WORK INSTRUCTIONS ->
Could you return all of the records exactly, minus their images?

DATA UNDER STUDY ->
::::
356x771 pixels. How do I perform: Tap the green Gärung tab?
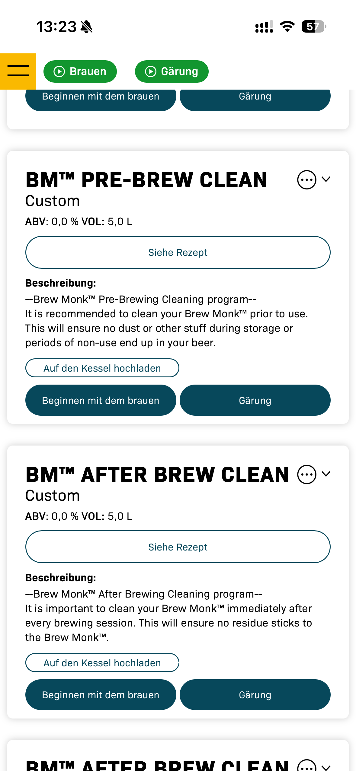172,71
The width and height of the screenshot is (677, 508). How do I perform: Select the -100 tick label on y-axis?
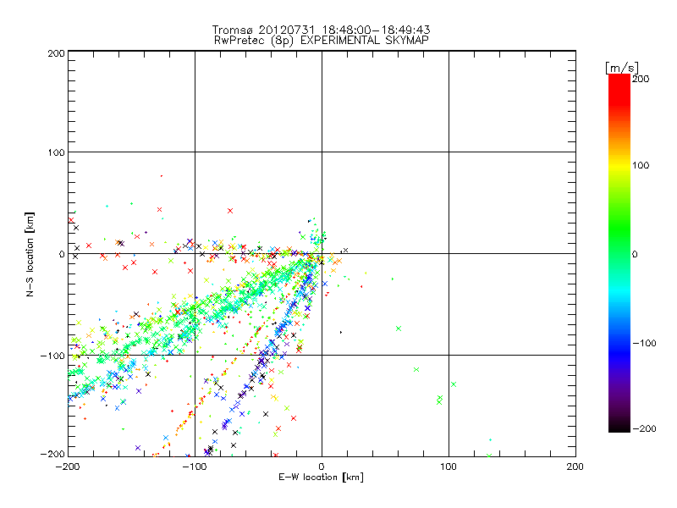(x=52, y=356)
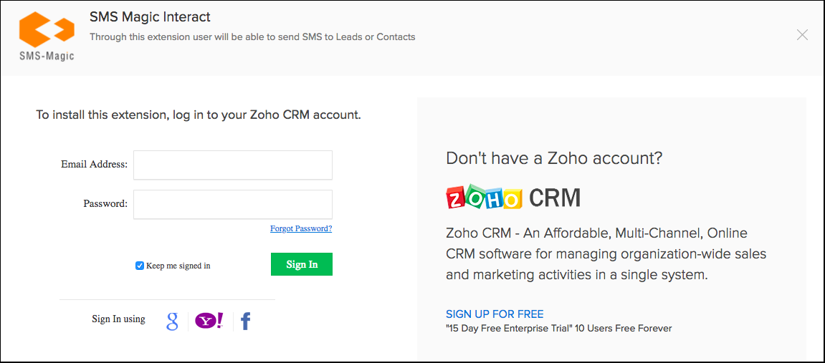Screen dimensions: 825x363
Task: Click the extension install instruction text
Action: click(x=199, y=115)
::::
RESPONSE BOX ->
356x771 pixels. How do I perform: Tap the green Gärung tab?
172,71
The width and height of the screenshot is (677, 508). How do I perform: Select the -100 tick label on y-axis?
(x=52, y=356)
Screen dimensions: 825x363
Task: Click the extension install instruction text
Action: click(x=199, y=115)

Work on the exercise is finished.